Aim ▸
Reproduce the entries below word for word, beginning at the line that has "Image resolution: width=992" and stopping after the final entry. Leave the pictures out.

Exercise data ▸
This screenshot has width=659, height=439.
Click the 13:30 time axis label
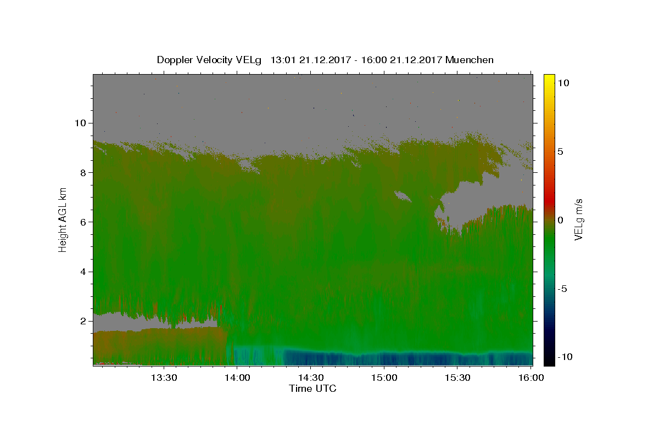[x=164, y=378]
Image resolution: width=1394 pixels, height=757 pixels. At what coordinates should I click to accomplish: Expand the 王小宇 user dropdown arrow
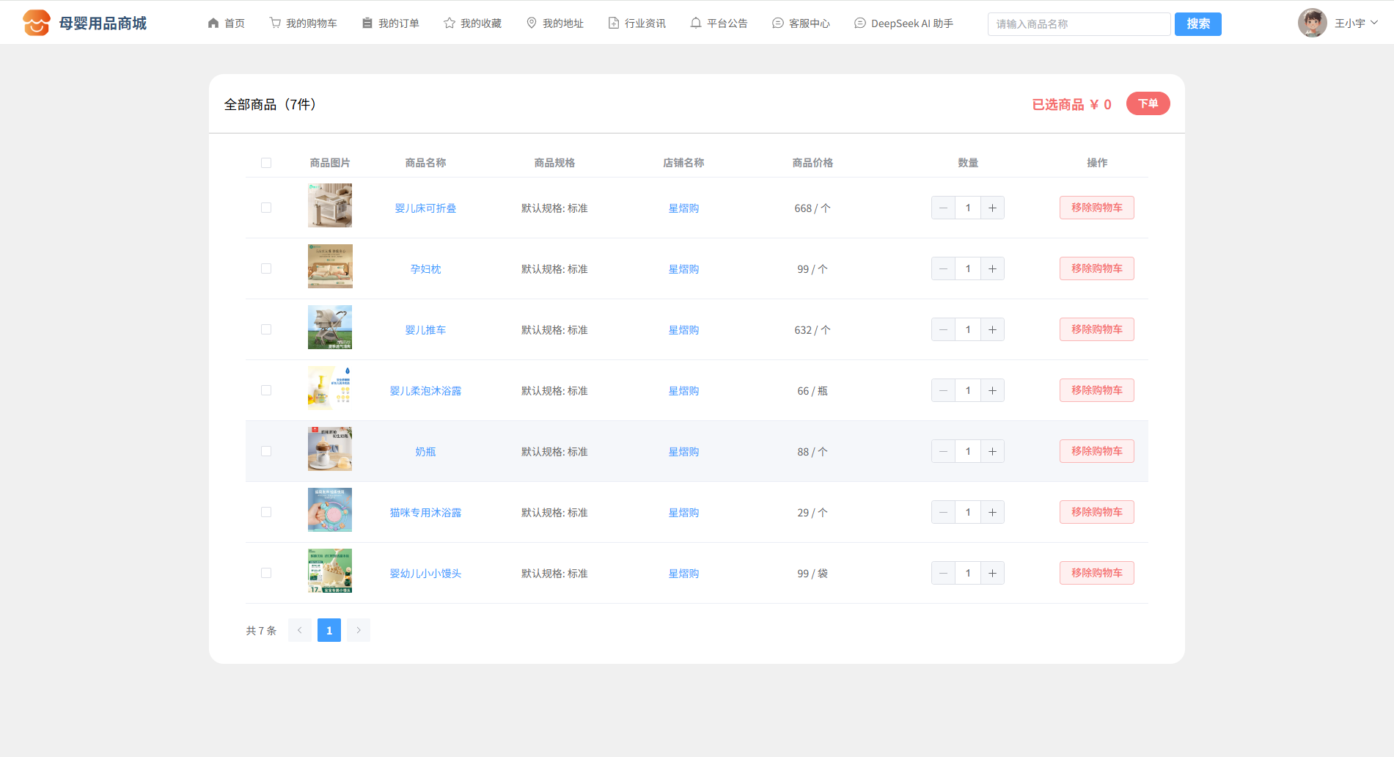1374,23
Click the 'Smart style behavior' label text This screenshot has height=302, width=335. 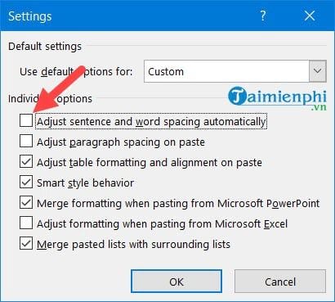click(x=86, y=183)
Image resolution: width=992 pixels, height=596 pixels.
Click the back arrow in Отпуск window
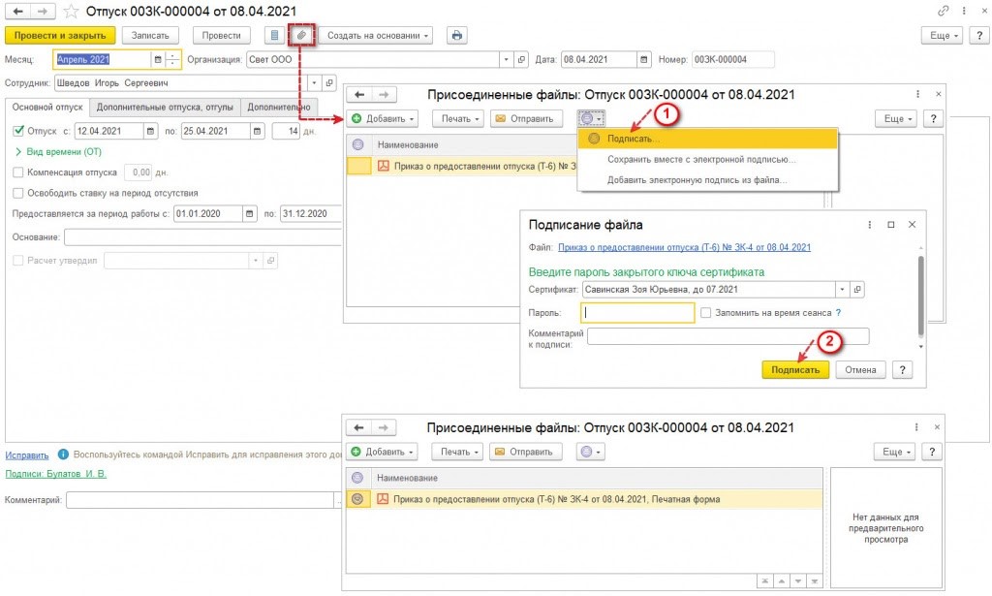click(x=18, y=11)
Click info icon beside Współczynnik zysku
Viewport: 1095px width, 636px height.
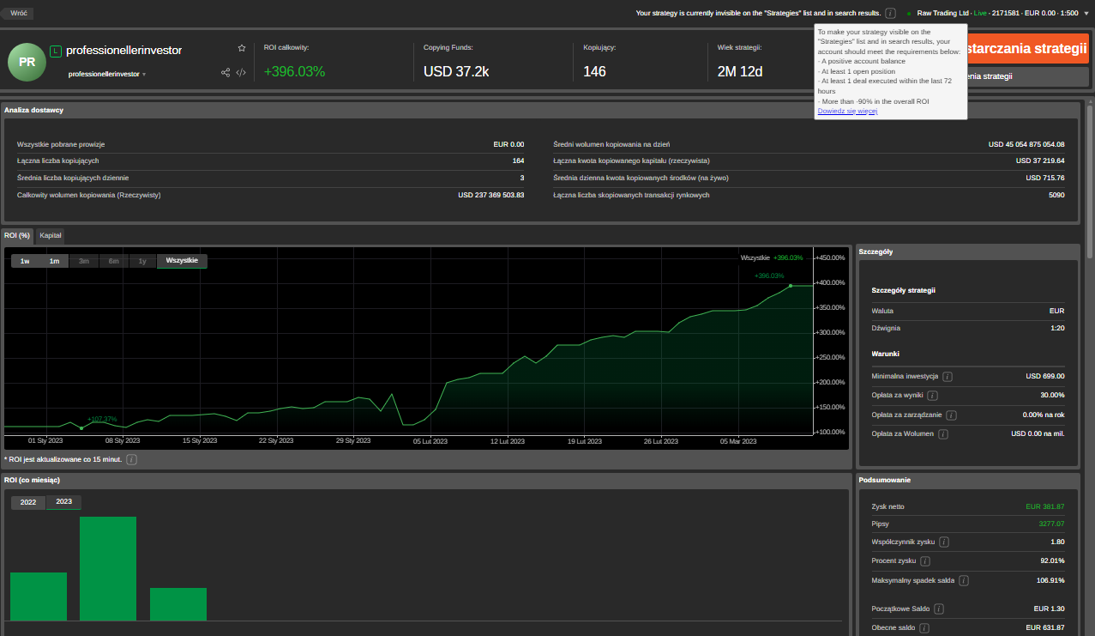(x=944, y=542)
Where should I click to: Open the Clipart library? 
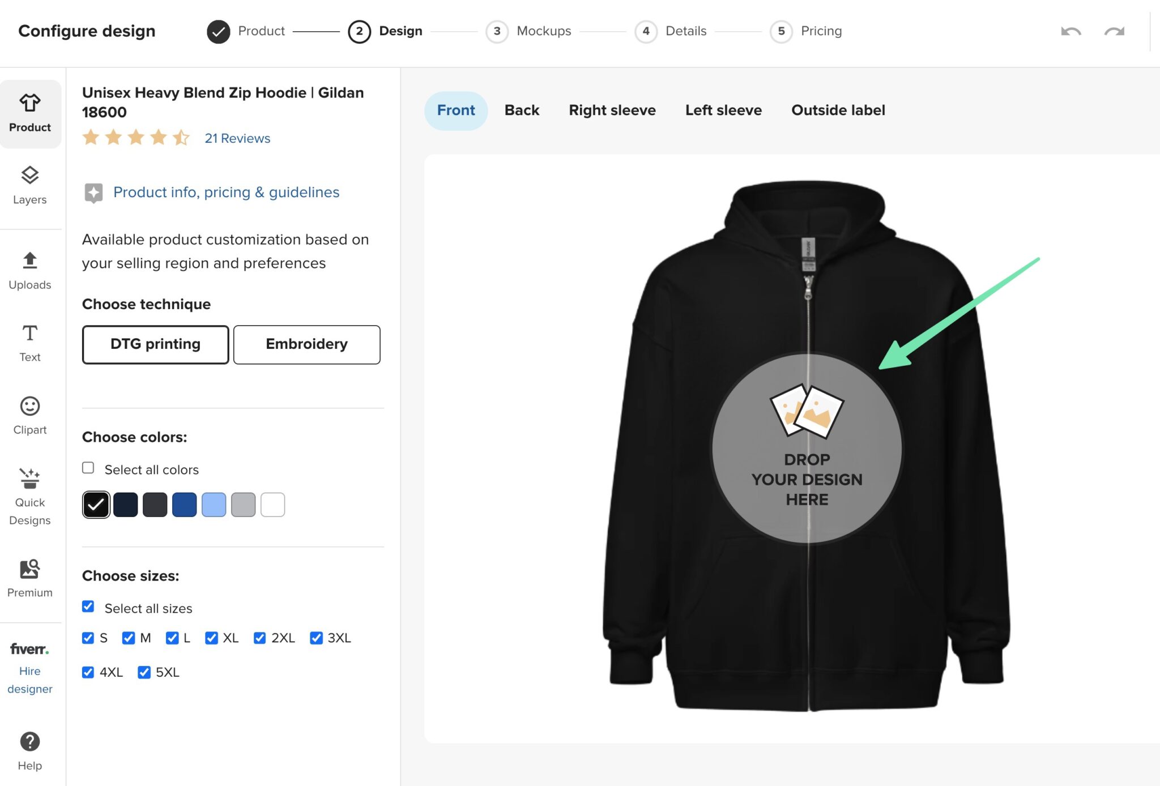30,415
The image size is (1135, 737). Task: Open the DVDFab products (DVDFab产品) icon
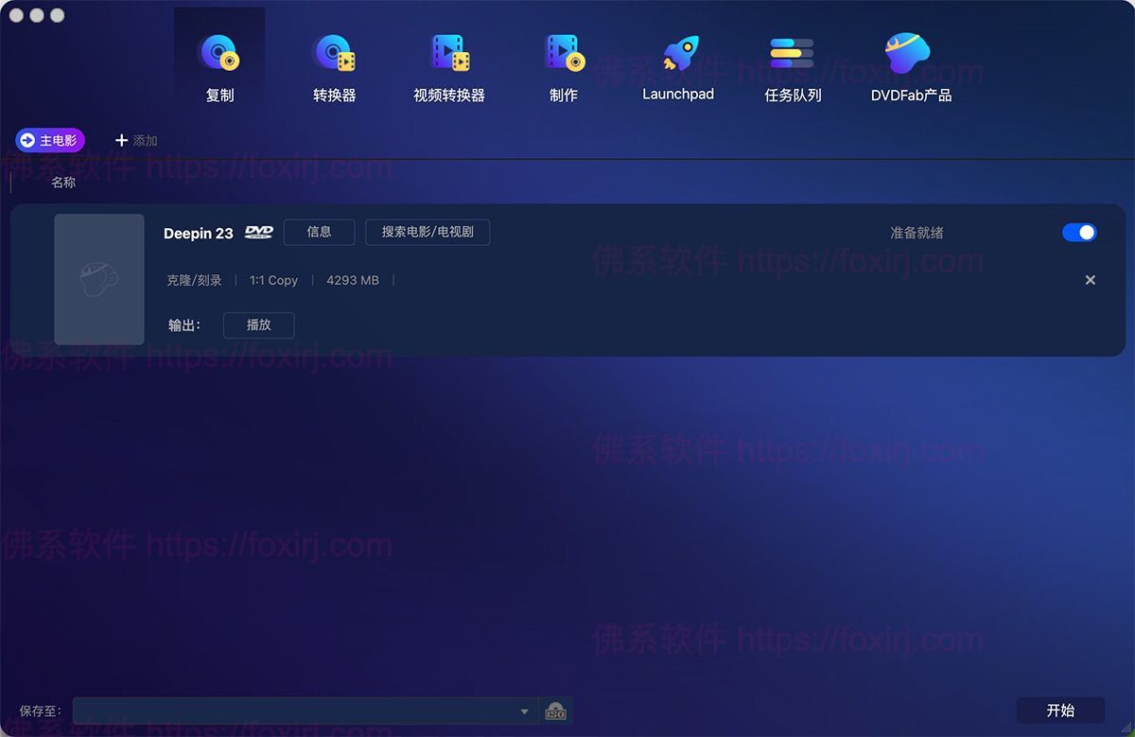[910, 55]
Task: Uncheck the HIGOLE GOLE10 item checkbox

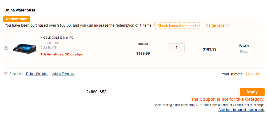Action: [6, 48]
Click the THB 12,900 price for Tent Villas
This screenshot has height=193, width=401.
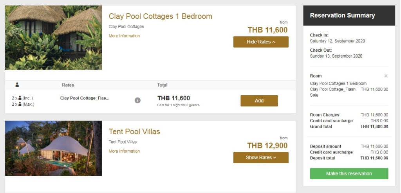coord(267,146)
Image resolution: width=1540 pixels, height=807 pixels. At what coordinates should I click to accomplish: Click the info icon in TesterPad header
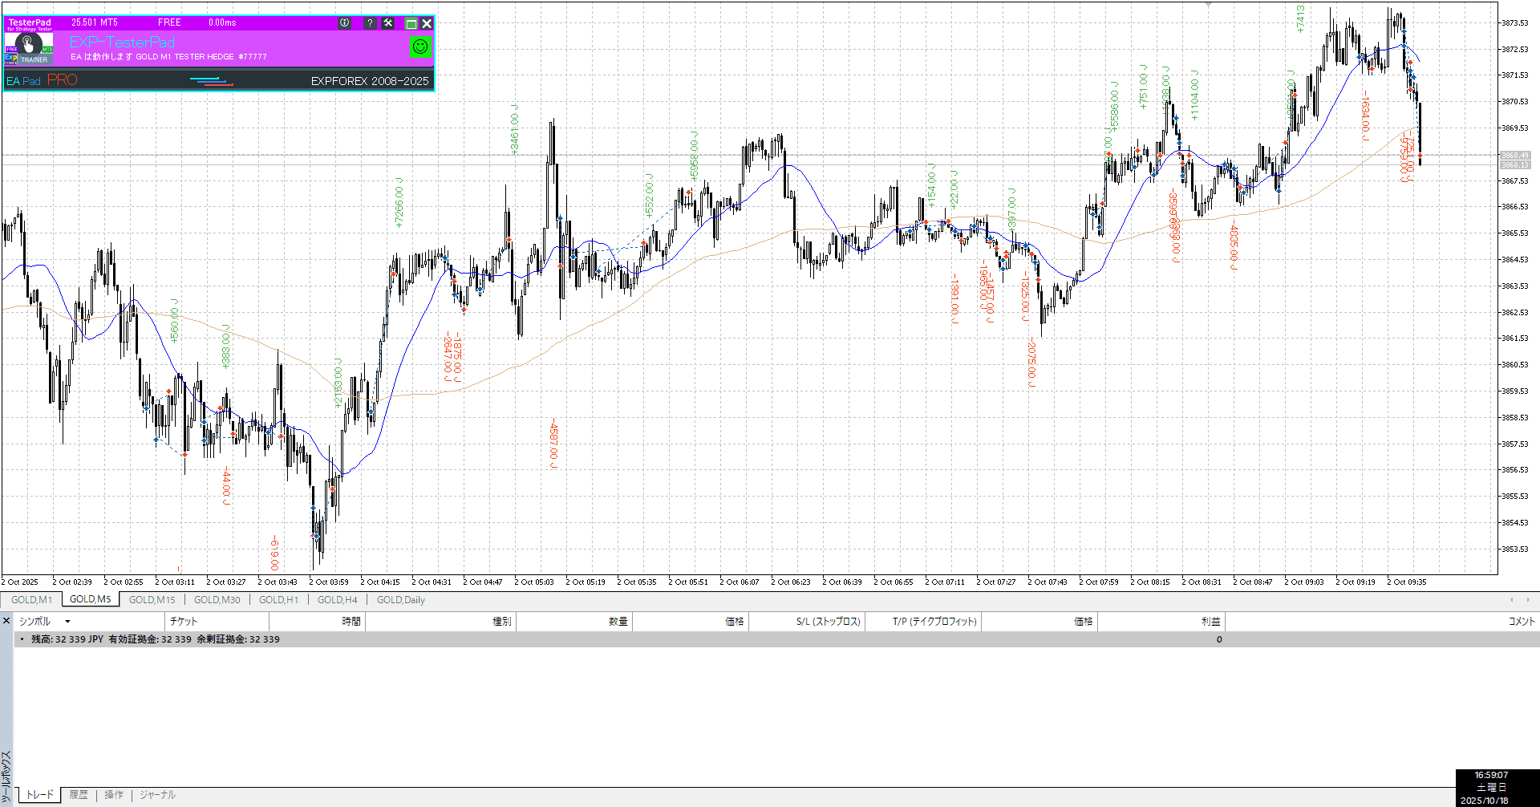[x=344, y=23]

Expected answer ▸
Image resolution: width=992 pixels, height=596 pixels.
Click the back arrow in Отпуск window
click(x=18, y=11)
Click info icon beside Współczynnik zysku
Viewport: 1095px width, 636px height.
(x=944, y=542)
Where should I click to: Open the Clipart library? 
30,415
The image size is (1135, 737). Task: Open the DVDFab products (DVDFab产品) icon
[910, 55]
Task: Uncheck the HIGOLE GOLE10 item checkbox

Action: [6, 48]
Click the THB 12,900 price for Tent Villas
This screenshot has height=193, width=401.
coord(267,146)
Image resolution: width=1540 pixels, height=807 pixels. At what coordinates should I click to accomplish: Click the info icon in TesterPad header
[x=344, y=23]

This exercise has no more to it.